EXERCISE
Put the lines of the entries below, from the line containing "You are a GUI" through the line containing "The width and height of the screenshot is (928, 593).", into a numbered list. Omit blank lines and leave the pictures out of the answer.

Screenshot and document pointing data
════════

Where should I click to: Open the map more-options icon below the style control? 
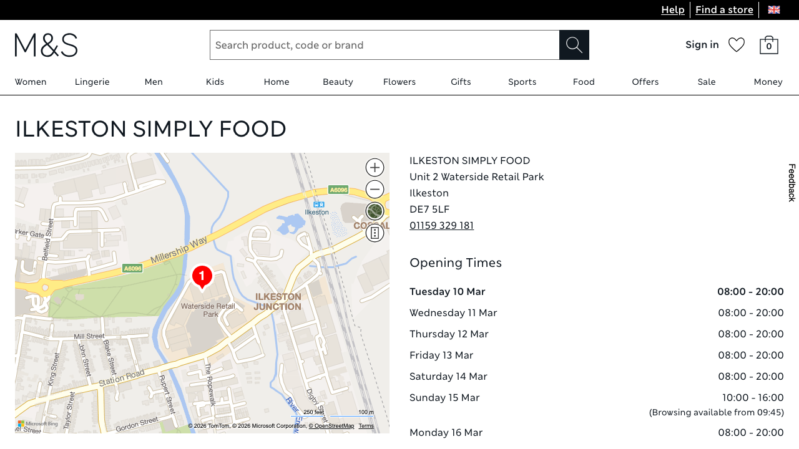tap(374, 233)
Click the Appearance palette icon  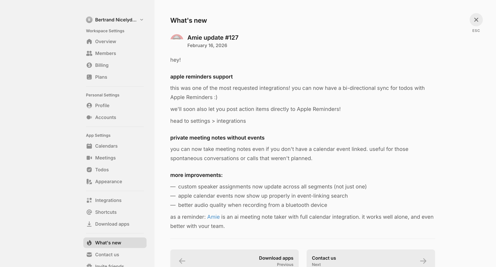click(89, 181)
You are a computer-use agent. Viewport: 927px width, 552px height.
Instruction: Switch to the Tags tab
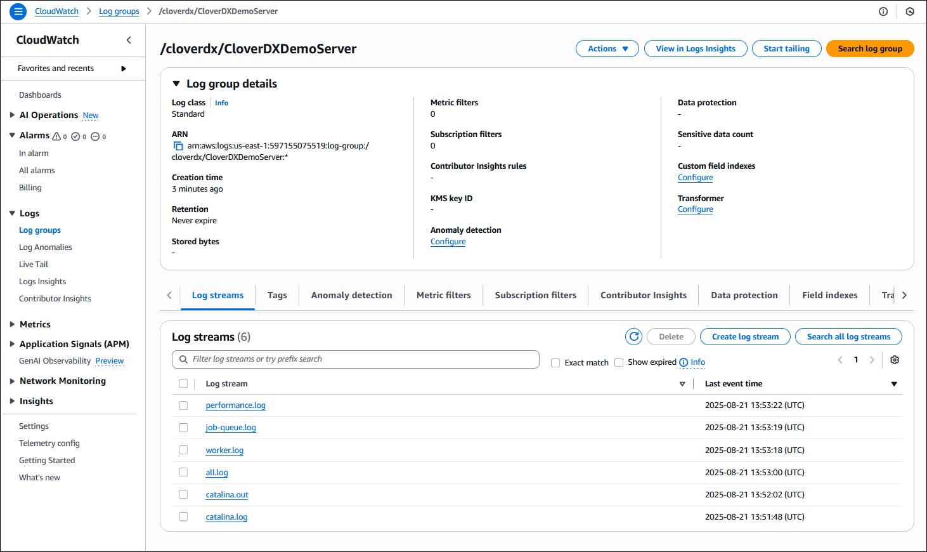(x=277, y=294)
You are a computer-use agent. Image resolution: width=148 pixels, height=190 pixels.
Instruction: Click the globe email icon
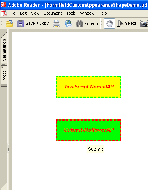click(x=68, y=24)
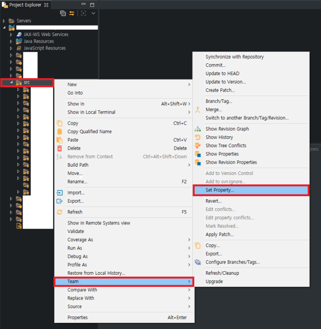Image resolution: width=321 pixels, height=329 pixels.
Task: Click the Refresh icon in context menu
Action: [x=59, y=212]
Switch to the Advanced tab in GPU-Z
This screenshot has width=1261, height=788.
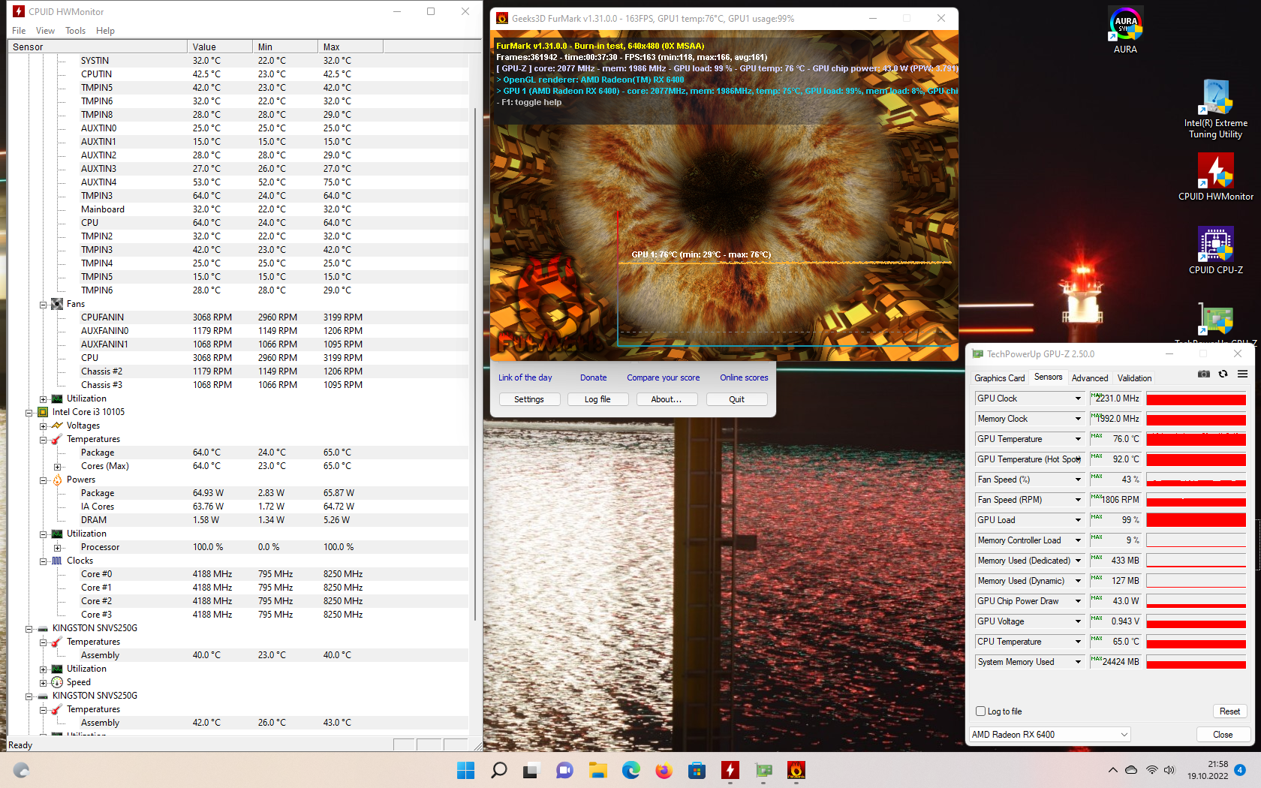pos(1090,377)
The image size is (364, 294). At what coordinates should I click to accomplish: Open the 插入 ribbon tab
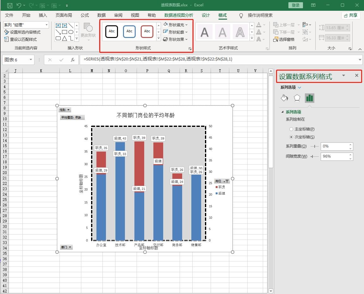coord(43,15)
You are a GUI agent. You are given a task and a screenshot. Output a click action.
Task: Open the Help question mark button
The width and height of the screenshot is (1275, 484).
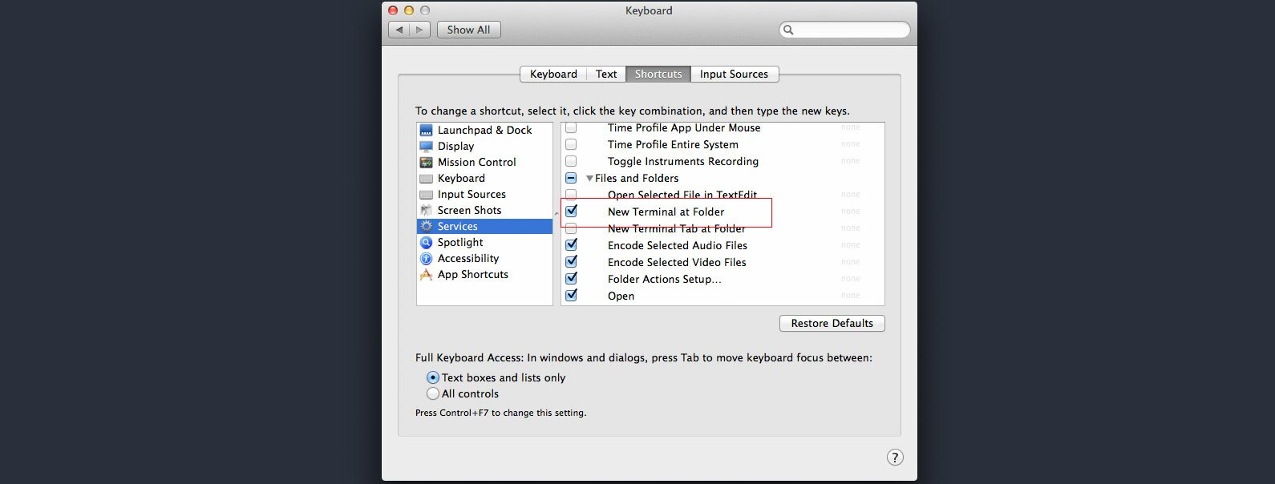pos(895,457)
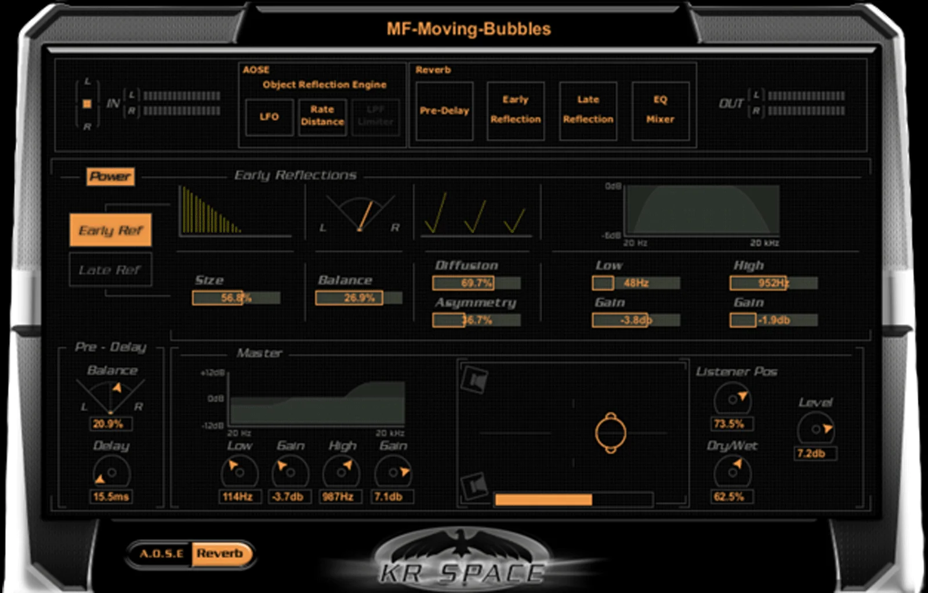The width and height of the screenshot is (928, 593).
Task: Click the upper speaker icon in the position panel
Action: click(x=474, y=381)
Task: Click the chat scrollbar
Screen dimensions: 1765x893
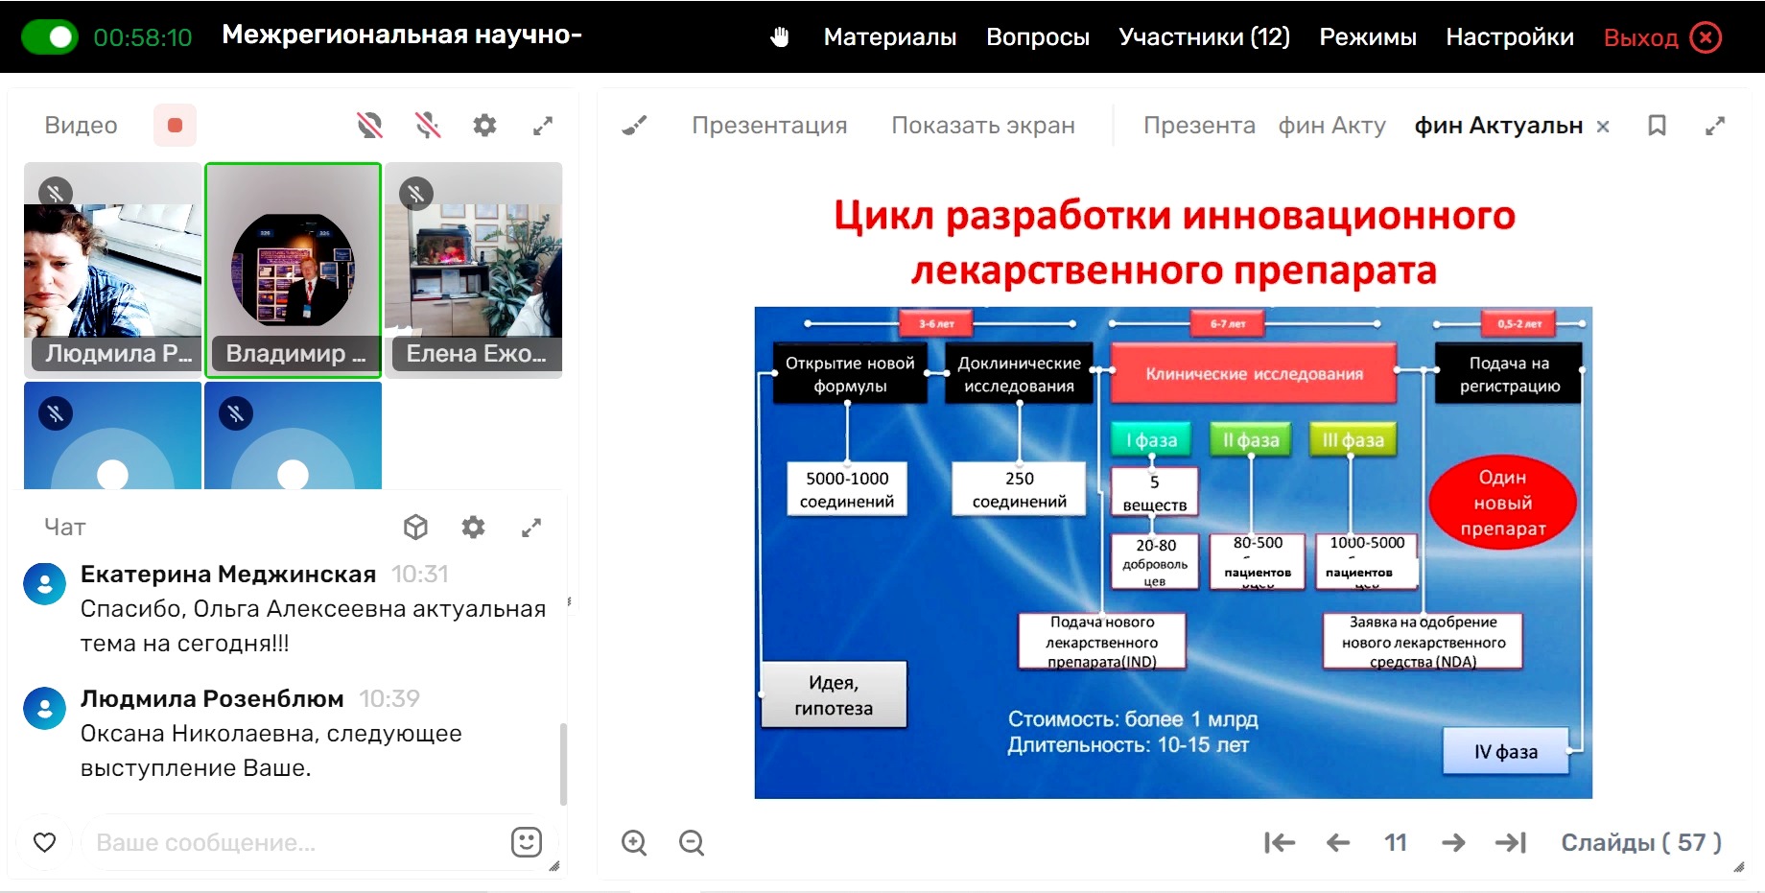Action: coord(563,764)
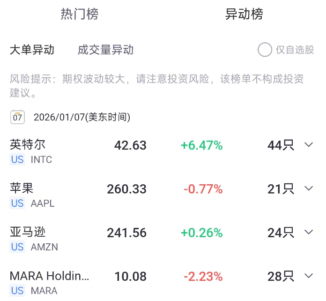Screen dimensions: 326x301
Task: Click the calendar date icon
Action: [18, 117]
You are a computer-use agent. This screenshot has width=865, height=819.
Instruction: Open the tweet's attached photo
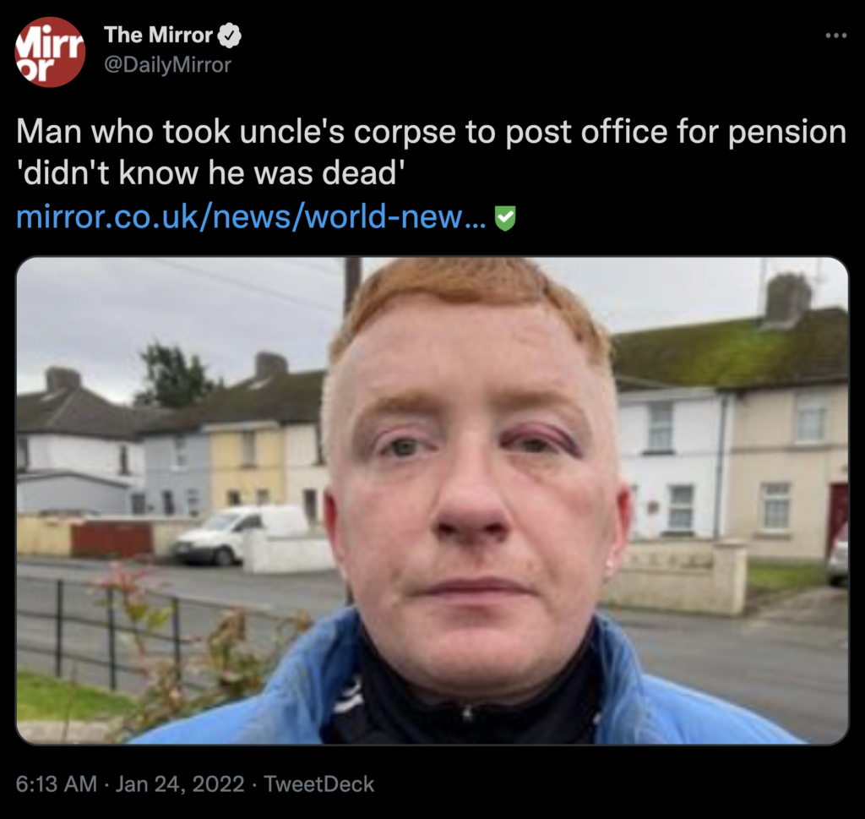pos(432,500)
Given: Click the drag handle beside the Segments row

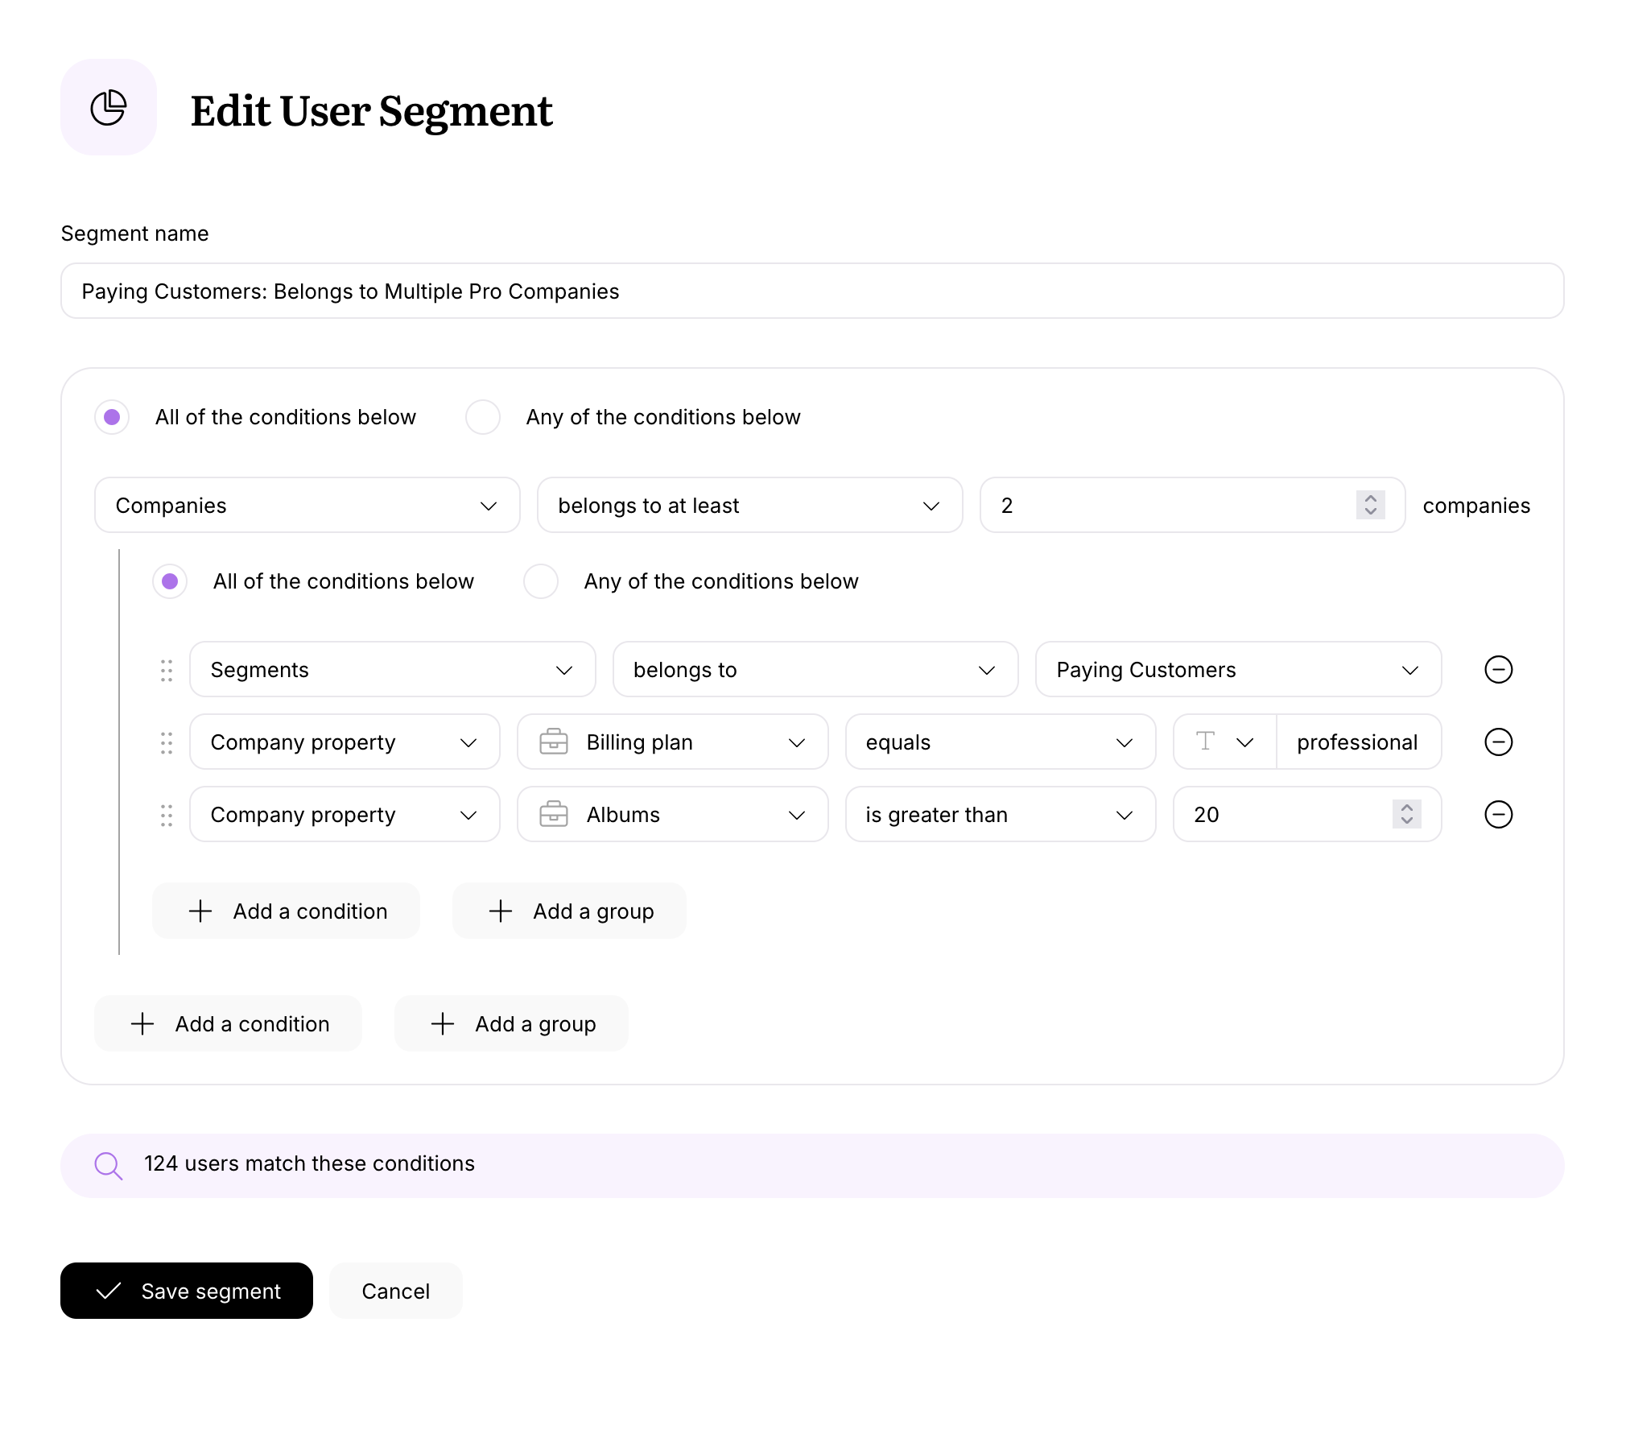Looking at the screenshot, I should tap(167, 669).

════════

THE RESULT
1. You are a GUI agent. You are given a task and a screenshot. Output a click action.
2. Task: Open the Help question mark button
3. The width and height of the screenshot is (1275, 484).
4. pos(895,457)
5. The width and height of the screenshot is (928, 593).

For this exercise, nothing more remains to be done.